For classes, some courses will be held asynchronously through recorded lectures with smaller discussion sessions held in-person. Classwork and assessments “will be completed electronically when at all possible.” All study abroad programs have been canceled for the fall. The residency requirement for students will be lifted as rooms will be de-densified — doubles without semi-private restrooms will become singles and triples/quads without restrooms will be converted to doubles. Community areas in dorms will be mostly closed and no guests will be allowed in dorms. On-campus events with public attendance, meaning people from outside of Chatham, will not be allowed from June 2020 through March 2021, and spectators at all sports games will be limited to 50 people.

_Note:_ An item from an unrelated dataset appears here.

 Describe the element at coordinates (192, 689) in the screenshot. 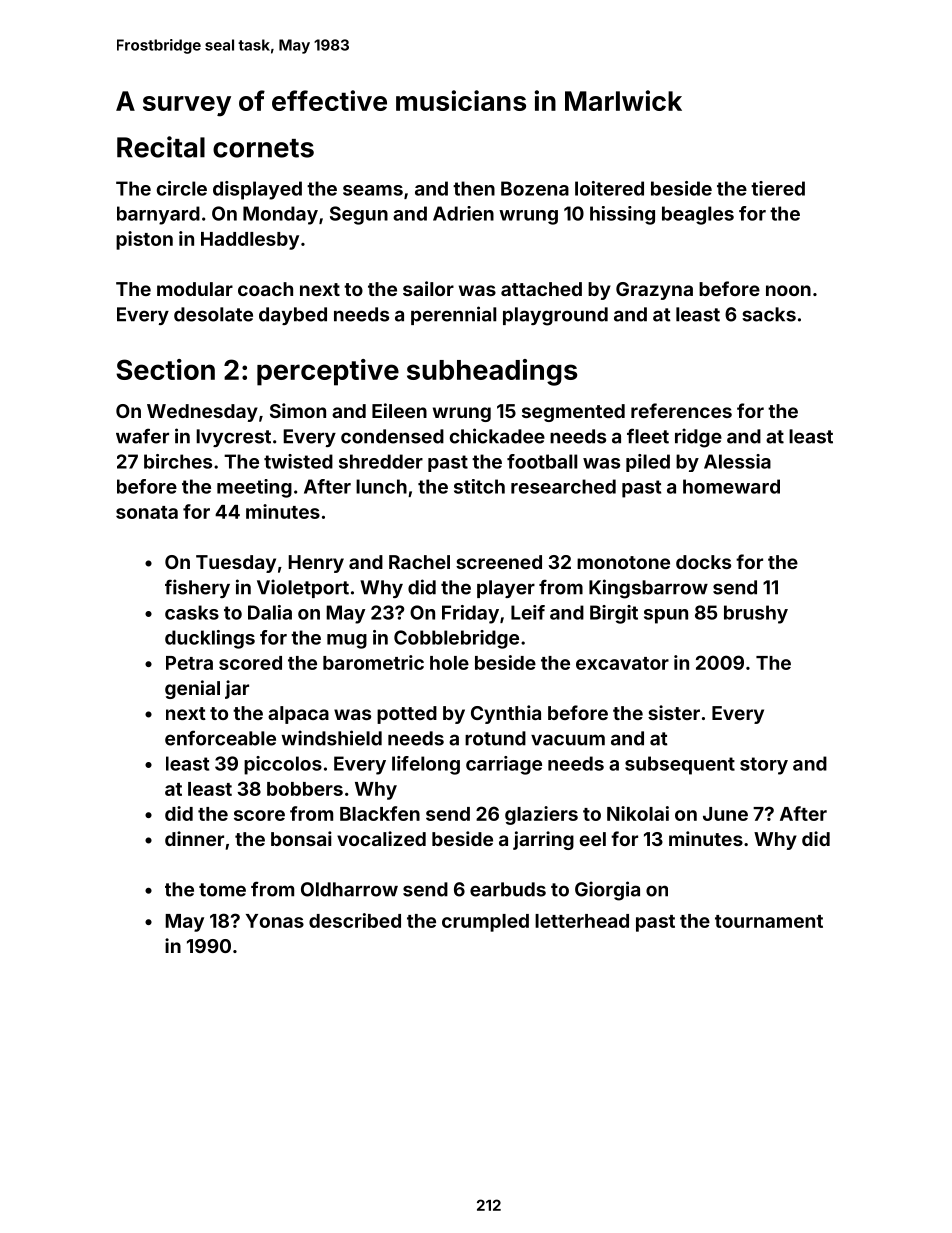

I see `genial` at that location.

Community College of Allegheny County
In-person summer classes will be reinstating June 29 and will continue to have in-person options in the fall. According to a letter posted by President Quintin Bullock on June 22, a number of safety protocols have already been put in place, including the requiring of masks in campus buildings and physical distancing. The lounge and common areas will be closed. On-site student services, such as registration and counseling, will require appointments. Classrooms, work areas, libraries, and other school buildings will be reconfigured to accommodate physical distancing. Food service will be to-go only.